WORK REQUIRED:
Your answer must be a word-for-word copy of the listing, with all pictures excluded.

PROVIDED RECORDS:
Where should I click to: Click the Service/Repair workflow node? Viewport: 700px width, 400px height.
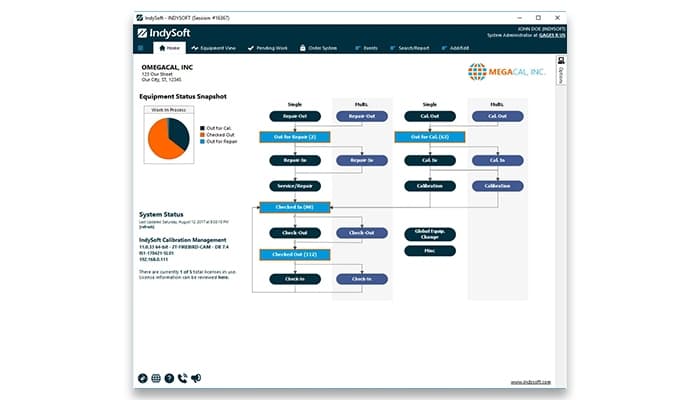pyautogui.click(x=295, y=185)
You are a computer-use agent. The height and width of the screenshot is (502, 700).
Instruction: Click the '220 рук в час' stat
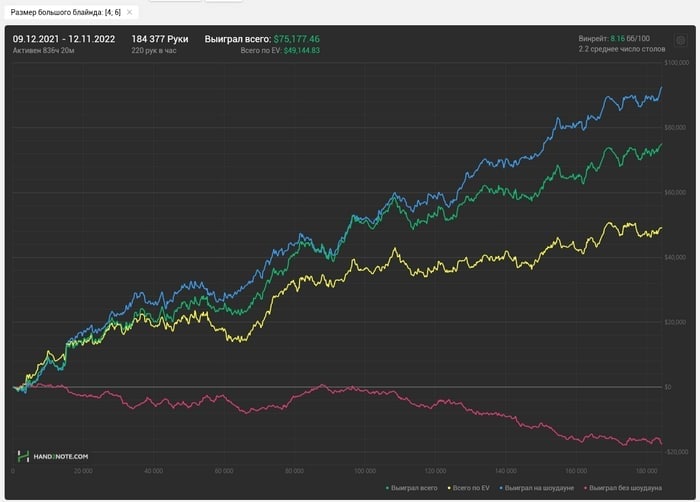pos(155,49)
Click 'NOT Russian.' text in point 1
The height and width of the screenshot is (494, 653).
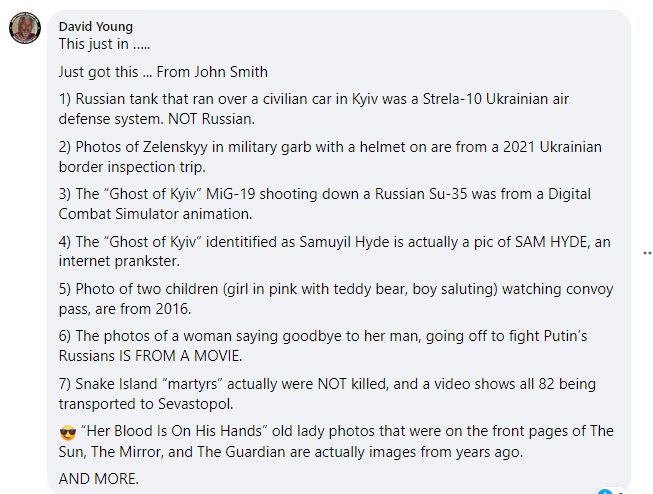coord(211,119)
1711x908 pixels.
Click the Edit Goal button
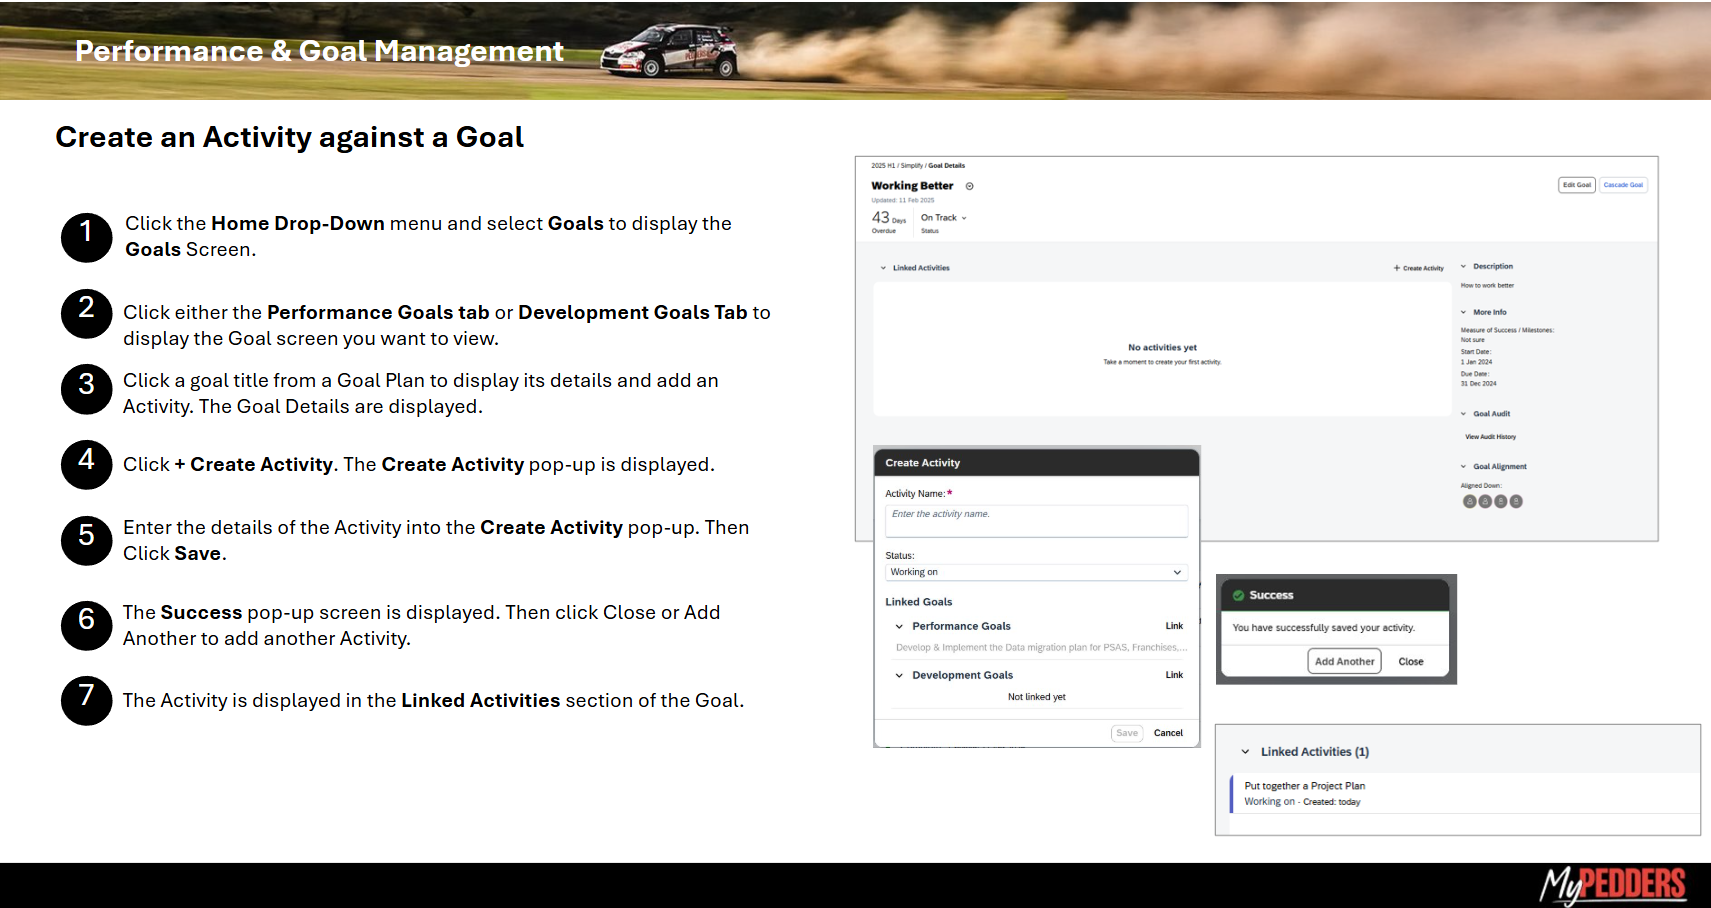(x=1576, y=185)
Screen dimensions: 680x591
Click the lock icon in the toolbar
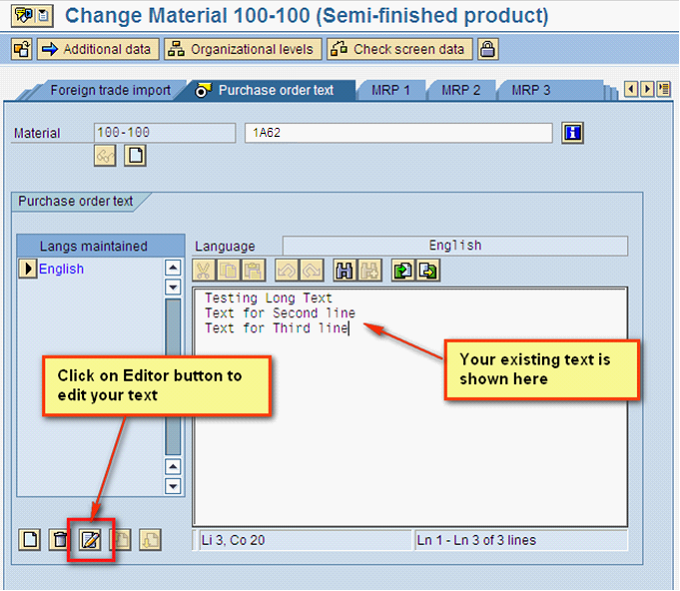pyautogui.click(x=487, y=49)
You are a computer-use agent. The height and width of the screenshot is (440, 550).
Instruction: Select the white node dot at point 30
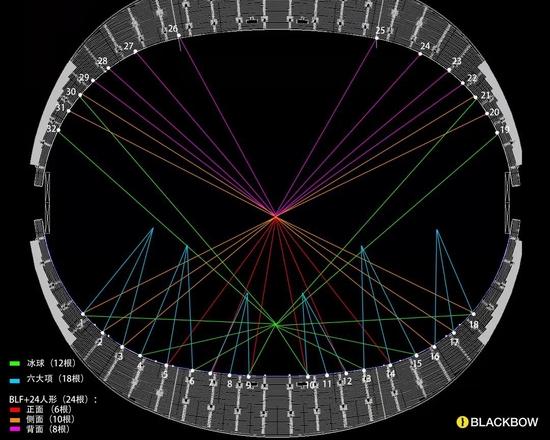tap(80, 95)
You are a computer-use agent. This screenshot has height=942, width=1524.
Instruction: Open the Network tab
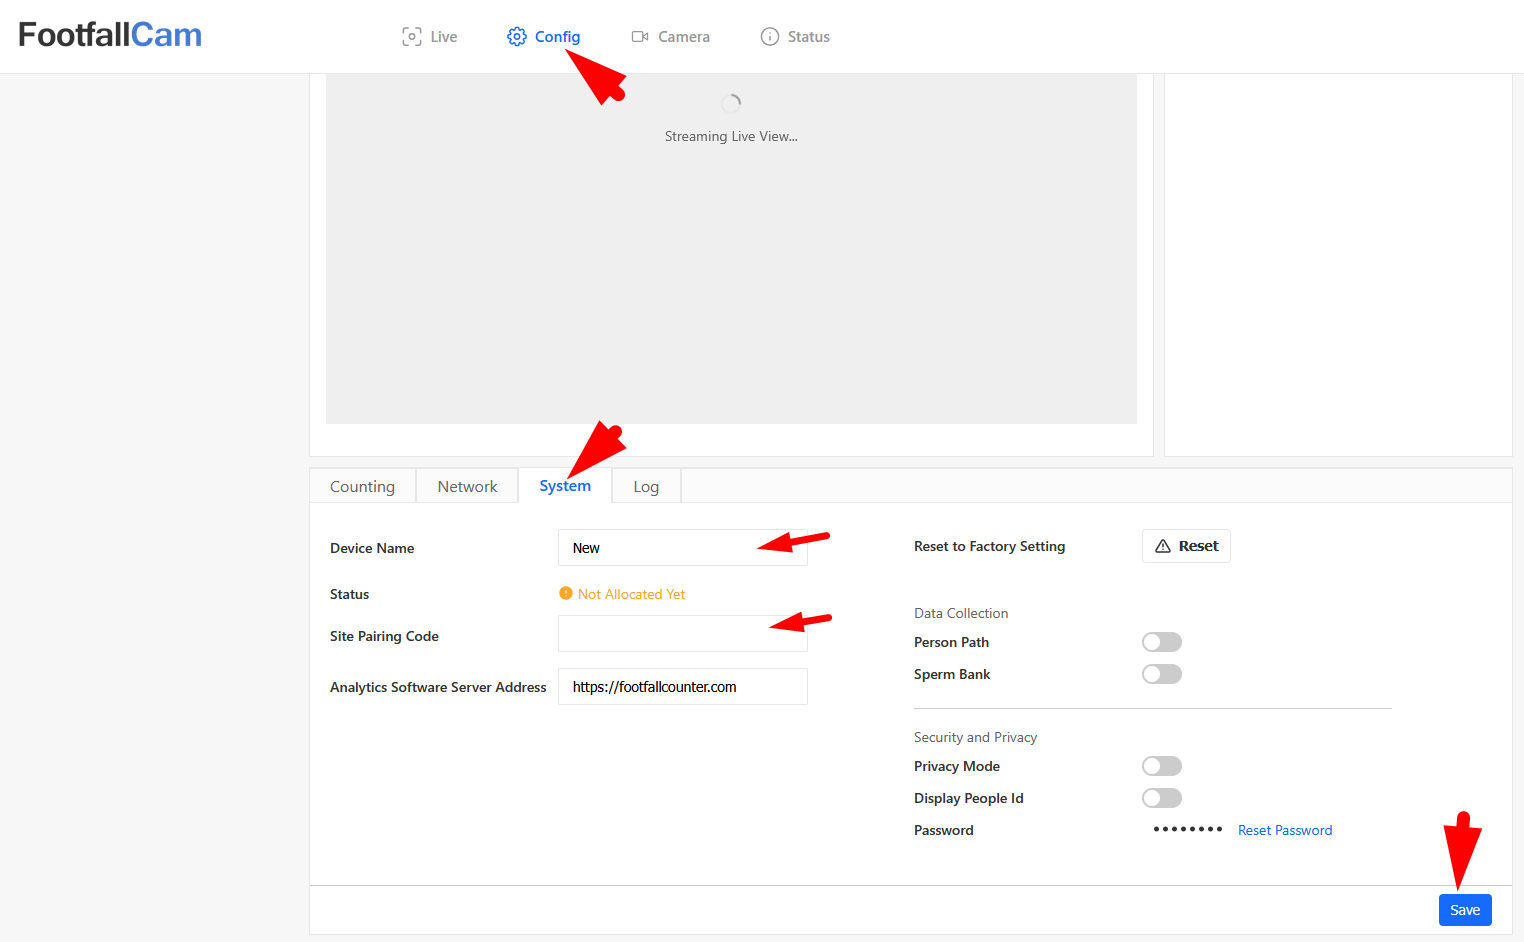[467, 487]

COMPLETED EXERCISE:
Where should I click to: Click the Service/Repair workflow node? Viewport: 700px width, 400px height.
pyautogui.click(x=295, y=185)
You are a computer-use agent. The height and width of the screenshot is (502, 700).
Instruction: Click the '220 рук в час' stat
pos(155,49)
Click 'NOT Russian.' text in point 1
The height and width of the screenshot is (494, 653).
coord(211,119)
1711x908 pixels.
Click the Edit Goal button
(x=1576, y=185)
Screen dimensions: 680x591
Click the lock icon in the toolbar
pyautogui.click(x=487, y=49)
You are a computer-use agent. The height and width of the screenshot is (440, 550).
Instruction: Select the white node dot at point 30
tap(80, 95)
You are a computer-use agent. This screenshot has height=942, width=1524.
Instruction: Open the Network tab
[467, 487]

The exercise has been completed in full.